# Activity:
Copy, word for word, each line of the data below from the first through the line containing "1808x834 pixels.", and stop there.

# Input data:
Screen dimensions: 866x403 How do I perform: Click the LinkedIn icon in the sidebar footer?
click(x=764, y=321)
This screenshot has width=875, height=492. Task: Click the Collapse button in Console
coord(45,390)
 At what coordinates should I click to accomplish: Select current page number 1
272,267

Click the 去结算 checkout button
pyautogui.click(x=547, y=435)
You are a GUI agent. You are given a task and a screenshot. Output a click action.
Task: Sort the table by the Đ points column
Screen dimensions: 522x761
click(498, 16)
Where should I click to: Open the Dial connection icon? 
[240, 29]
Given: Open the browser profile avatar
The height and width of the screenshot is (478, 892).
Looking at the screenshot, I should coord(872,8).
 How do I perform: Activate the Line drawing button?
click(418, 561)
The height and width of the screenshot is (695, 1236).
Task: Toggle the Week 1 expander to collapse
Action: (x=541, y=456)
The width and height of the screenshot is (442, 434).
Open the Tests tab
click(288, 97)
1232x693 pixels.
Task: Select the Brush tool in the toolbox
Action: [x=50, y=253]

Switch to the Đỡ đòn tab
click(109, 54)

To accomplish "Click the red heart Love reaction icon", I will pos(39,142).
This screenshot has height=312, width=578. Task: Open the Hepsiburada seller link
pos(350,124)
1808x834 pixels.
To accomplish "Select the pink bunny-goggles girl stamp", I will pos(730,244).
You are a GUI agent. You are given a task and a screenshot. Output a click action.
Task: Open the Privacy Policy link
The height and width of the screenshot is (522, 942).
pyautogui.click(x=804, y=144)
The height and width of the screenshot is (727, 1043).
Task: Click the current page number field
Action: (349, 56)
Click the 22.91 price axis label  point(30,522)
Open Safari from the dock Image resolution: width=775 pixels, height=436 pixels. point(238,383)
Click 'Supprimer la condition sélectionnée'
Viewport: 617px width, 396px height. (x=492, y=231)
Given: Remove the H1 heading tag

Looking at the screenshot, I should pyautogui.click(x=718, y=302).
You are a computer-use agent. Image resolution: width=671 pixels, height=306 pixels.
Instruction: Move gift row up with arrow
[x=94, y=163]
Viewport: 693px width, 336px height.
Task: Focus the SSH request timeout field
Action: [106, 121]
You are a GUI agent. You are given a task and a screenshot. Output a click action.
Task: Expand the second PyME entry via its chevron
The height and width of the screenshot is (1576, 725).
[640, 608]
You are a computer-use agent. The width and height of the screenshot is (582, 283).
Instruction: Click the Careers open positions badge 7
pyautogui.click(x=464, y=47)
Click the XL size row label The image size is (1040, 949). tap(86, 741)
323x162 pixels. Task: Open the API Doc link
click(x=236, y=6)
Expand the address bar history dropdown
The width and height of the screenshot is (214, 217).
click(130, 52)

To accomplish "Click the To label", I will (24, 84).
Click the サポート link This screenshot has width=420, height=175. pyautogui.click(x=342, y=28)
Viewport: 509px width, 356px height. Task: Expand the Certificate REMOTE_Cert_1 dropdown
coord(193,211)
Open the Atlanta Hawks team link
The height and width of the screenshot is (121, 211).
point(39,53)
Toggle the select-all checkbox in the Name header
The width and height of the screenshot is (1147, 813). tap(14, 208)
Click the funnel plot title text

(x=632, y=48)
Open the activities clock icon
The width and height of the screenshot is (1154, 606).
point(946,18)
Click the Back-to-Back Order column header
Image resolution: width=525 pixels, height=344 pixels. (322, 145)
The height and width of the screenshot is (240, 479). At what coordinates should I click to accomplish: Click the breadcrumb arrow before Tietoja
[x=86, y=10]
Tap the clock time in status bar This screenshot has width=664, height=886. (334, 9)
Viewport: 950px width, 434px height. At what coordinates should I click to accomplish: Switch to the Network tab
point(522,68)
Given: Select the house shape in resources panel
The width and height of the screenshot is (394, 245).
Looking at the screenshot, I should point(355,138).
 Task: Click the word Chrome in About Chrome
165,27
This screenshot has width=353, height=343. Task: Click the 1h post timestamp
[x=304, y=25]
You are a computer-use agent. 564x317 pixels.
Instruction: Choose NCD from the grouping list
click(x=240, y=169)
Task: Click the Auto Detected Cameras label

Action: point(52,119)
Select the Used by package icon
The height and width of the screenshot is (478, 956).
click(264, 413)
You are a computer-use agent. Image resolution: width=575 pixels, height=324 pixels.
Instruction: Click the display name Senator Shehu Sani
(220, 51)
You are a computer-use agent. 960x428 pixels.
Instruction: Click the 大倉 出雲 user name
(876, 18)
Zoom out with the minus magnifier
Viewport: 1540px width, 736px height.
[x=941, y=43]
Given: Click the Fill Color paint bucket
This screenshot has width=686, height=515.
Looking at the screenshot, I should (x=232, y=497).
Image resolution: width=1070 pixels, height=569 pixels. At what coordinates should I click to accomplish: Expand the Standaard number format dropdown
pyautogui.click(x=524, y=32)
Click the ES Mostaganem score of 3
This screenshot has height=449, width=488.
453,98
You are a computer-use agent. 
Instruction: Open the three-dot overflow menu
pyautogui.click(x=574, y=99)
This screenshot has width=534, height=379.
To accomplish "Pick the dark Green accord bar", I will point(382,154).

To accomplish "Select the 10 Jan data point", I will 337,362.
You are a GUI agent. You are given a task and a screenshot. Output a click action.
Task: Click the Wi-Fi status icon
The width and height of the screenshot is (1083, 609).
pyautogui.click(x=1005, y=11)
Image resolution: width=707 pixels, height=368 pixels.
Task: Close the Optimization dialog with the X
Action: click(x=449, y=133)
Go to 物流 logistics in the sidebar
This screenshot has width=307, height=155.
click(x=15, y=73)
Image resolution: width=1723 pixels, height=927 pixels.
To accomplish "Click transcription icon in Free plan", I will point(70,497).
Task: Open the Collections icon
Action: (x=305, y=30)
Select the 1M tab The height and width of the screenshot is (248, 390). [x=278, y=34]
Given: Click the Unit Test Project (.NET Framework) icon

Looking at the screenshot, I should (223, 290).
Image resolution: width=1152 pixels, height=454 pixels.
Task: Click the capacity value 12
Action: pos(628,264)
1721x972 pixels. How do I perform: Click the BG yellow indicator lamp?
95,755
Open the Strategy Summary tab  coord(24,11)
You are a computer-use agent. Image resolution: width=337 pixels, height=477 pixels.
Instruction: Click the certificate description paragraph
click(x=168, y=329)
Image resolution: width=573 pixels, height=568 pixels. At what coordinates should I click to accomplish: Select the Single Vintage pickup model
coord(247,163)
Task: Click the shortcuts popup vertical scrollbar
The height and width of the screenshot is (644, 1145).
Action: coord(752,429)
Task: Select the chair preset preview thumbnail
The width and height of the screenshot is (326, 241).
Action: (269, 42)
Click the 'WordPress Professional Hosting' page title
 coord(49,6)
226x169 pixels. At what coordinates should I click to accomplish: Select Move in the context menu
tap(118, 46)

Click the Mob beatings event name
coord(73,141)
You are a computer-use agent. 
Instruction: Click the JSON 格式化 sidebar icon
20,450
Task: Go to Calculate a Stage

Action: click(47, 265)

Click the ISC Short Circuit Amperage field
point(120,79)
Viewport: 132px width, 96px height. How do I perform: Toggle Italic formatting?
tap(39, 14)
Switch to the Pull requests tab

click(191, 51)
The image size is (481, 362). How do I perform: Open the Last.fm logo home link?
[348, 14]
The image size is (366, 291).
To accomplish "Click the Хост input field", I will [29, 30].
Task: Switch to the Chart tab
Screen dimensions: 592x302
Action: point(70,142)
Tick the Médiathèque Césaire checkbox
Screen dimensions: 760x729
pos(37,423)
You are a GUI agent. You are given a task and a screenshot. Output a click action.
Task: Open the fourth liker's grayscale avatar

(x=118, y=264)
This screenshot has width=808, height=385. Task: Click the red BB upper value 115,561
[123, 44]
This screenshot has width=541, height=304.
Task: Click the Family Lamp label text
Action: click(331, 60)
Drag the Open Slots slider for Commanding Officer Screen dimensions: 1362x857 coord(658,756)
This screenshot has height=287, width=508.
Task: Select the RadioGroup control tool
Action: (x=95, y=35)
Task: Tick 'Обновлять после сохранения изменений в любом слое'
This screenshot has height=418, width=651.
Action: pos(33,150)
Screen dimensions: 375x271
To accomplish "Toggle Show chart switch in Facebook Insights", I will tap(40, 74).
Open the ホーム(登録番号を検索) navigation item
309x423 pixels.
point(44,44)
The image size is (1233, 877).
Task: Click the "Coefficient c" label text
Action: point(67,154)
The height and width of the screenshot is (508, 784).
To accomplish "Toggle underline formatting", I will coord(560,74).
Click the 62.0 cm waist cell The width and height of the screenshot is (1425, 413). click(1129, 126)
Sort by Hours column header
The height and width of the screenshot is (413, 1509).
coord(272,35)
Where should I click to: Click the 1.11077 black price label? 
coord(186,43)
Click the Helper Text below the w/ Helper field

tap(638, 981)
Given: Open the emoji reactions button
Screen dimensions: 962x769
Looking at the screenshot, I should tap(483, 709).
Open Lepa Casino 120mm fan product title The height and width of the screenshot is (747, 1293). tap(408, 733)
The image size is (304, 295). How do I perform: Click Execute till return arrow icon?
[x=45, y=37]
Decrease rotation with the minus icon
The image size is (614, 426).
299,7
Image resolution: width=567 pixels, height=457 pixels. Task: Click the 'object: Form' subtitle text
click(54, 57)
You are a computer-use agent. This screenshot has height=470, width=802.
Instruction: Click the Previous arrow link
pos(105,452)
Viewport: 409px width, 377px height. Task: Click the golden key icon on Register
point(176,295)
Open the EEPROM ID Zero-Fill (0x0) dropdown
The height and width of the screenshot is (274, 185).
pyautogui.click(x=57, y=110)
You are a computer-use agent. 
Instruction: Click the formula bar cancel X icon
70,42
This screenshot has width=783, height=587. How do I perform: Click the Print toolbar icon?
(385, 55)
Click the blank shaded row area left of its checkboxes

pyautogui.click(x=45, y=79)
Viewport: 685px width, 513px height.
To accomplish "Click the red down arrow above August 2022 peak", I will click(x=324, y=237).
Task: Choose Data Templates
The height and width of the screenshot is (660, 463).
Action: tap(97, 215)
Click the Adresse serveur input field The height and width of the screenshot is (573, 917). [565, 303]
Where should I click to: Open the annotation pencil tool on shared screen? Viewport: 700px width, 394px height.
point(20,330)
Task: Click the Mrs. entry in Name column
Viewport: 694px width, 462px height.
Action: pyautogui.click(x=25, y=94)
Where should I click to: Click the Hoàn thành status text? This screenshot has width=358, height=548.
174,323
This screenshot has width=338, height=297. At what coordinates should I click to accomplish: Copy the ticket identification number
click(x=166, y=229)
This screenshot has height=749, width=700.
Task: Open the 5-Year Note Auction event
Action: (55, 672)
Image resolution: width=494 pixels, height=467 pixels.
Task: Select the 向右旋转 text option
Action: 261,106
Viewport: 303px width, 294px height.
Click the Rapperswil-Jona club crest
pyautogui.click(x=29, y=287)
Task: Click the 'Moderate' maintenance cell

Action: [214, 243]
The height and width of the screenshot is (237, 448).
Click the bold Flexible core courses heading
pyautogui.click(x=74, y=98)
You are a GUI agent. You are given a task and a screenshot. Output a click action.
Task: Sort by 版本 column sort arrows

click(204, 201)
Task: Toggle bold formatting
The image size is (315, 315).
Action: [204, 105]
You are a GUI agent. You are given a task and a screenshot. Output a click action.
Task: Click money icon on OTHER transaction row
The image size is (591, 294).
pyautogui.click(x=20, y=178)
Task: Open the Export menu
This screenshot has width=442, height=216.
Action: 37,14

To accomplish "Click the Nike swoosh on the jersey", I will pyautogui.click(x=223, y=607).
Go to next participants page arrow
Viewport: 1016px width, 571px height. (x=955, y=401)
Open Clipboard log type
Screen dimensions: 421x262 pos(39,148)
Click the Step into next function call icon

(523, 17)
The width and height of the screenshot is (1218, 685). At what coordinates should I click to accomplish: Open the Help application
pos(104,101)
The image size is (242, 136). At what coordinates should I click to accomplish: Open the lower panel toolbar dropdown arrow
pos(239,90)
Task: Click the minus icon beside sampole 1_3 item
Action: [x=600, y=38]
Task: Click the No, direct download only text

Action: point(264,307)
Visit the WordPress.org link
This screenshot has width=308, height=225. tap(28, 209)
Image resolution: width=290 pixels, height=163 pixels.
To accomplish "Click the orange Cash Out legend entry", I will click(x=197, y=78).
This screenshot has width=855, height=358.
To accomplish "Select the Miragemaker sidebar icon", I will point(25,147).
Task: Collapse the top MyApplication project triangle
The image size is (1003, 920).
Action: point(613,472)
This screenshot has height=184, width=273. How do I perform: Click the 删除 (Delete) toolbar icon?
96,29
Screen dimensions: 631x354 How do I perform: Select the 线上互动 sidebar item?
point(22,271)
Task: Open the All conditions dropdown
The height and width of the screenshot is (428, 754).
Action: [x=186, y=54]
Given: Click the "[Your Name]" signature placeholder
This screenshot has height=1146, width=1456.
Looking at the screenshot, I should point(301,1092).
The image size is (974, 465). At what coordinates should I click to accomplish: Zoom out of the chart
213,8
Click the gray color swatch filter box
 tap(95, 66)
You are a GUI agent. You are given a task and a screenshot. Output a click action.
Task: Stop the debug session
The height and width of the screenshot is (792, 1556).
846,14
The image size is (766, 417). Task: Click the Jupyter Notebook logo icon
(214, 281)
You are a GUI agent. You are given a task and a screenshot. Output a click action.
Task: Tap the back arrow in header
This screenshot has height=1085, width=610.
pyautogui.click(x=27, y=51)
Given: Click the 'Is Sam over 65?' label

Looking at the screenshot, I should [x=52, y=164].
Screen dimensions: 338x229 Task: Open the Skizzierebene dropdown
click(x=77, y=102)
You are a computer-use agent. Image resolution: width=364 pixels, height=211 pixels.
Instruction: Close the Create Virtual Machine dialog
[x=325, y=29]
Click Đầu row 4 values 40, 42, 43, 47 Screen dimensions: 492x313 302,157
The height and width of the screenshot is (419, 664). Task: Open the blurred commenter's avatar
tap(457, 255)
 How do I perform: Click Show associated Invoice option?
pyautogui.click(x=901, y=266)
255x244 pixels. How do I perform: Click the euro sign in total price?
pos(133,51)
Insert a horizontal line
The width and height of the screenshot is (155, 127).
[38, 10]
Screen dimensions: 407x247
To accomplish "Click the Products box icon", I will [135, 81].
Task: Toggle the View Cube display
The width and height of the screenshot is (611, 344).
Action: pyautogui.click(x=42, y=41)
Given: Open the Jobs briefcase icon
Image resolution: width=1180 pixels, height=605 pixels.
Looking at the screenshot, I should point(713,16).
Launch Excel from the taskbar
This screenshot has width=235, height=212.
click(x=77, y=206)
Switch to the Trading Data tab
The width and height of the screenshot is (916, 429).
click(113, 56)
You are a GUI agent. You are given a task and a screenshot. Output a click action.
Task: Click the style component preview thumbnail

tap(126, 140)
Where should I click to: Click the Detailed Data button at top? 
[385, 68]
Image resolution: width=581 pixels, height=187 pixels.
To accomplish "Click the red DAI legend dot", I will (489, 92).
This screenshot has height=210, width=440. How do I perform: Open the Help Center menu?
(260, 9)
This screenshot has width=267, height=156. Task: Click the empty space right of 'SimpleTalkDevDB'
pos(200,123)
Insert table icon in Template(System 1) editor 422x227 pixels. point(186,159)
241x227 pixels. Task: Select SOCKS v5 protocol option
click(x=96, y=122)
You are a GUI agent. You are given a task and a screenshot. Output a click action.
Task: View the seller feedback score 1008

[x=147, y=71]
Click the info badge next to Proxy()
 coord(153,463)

# Result of this task:
Screen dimensions: 866x403 How do I perform: Click the LinkedIn icon in the sidebar footer?
click(x=764, y=321)
This screenshot has width=875, height=492. Task: Click the Collapse button in Console
coord(45,390)
 At what coordinates should I click to accomplish: Select current page number 1
272,267

Click the 去结算 checkout button
pyautogui.click(x=547, y=435)
You are a GUI agent. You are given a task and a screenshot. Output a click action.
Task: Sort the table by the Đ points column
Screen dimensions: 522x761
click(498, 16)
Where should I click to: Open the Dial connection icon? 
[240, 29]
Given: Open the browser profile avatar
The height and width of the screenshot is (478, 892).
Looking at the screenshot, I should coord(872,8).
 How do I perform: Activate the Line drawing button?
click(418, 561)
The height and width of the screenshot is (695, 1236).
Task: Toggle the Week 1 expander to collapse
Action: (x=541, y=456)
The width and height of the screenshot is (442, 434).
Open the Tests tab
click(288, 97)
1232x693 pixels.
Task: Select the Brush tool in the toolbox
Action: [x=50, y=253]

Switch to the Đỡ đòn tab
click(109, 54)

To accomplish "Click the red heart Love reaction icon", I will pos(39,142).
This screenshot has height=312, width=578. Task: Open the Hepsiburada seller link
pos(350,124)
1808x834 pixels.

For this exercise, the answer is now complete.